The truth, the absolute truth, as I see it now, is that I am God’s child. No matter what happened to me as a child, no matter that the people who raised me, were really messed up and attempted to instill in me this feeling of unworthiness, the facts speak for themselves. I come from a long line of people who have endured persecution, hatred, banishment and death. Throughout our history, at any given point, an event could have happened differently that would have made it impossible for me to even be. Yet, here I am. In the living flesh. God saw fit to allow me to be created, allowed me to be born when I could have ended up as a back alley abortion, allowed me to be raised in such a way that caused me to seek the truth of who I am, caused me to seek answers and in every way has provided me with people in my life that have showed me the answers, whether they meant to or not.

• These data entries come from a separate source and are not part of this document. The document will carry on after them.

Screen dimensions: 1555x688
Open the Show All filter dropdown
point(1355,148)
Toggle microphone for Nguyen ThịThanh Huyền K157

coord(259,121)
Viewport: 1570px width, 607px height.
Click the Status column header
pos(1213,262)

I can not control what people think of me, I can not control the way some people treat me. There are people in the world who see someone like me as weak and they attempt to use me to boost their own feelings of inadequacy within themselves instead of enjoying my company and allowing us to each explore and enjoy the gift of each other. I have no control over these people or how they behave. I do however, have control over how I react to what they say and do to me. I most assuredly am not a victim. I have control over the things I tell myself and that little voice in the back of my head that tells me I’m not worthy to be treated with respect, love, caring and kindness. I must, from now on, remember this story and tell myself each and every time I have an instance where someone treats me with disrespect or unkindness that I am a gift; a gift to myself, a gift to the world and that there is a reason, a good reason that I was created in the first place, and because of that, I am totally worthy. 

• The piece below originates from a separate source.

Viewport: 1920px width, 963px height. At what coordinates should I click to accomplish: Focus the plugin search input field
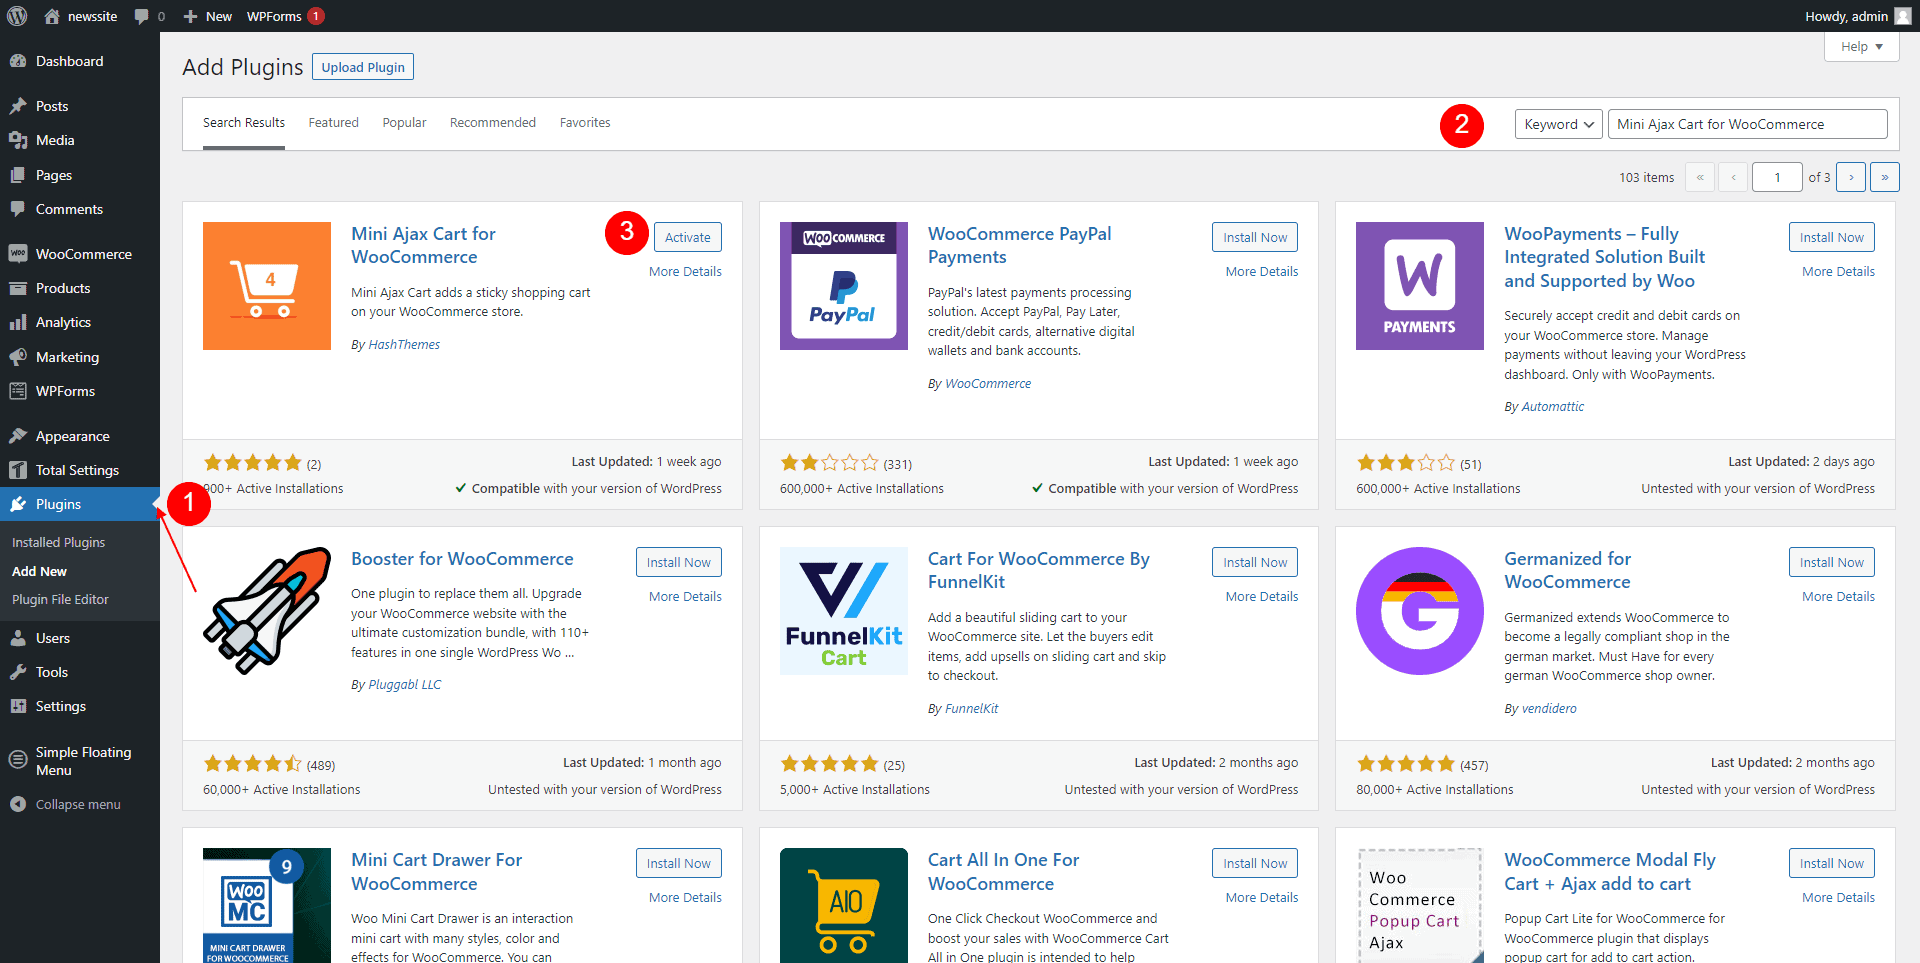[x=1747, y=124]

God has carved out a special place for me here and has given me a special purpose. I may struggle sometimes to know what that purpose is. I’m not perfect; who is? But I am a work in progress that if only because of my people’s history and how far I have come to be here in this place, at this time, I deserve respect, love and kindness. And anyone who does not show me that? Well, they are the ones in fact that are not worthy. They are not worthy of my time, my interest in any ideas they are attempting to manipulate me with, or worthy of my presence in their lives. I am a gift from God to this world, as we all are, that they can not appreciate and so it will not be given to them. 

The Torah makes it clear that unkind words and deeds are as abhorrent to God as murder, greed, lust or any other cardinal sin and to associate with people who do these things, I am helping them to sin. 

So, there, in the story of the Rabbi’s Gift and in the first, most sacred and holy text lays the answer to my small little problem. I can not control the wind but I can control my sails.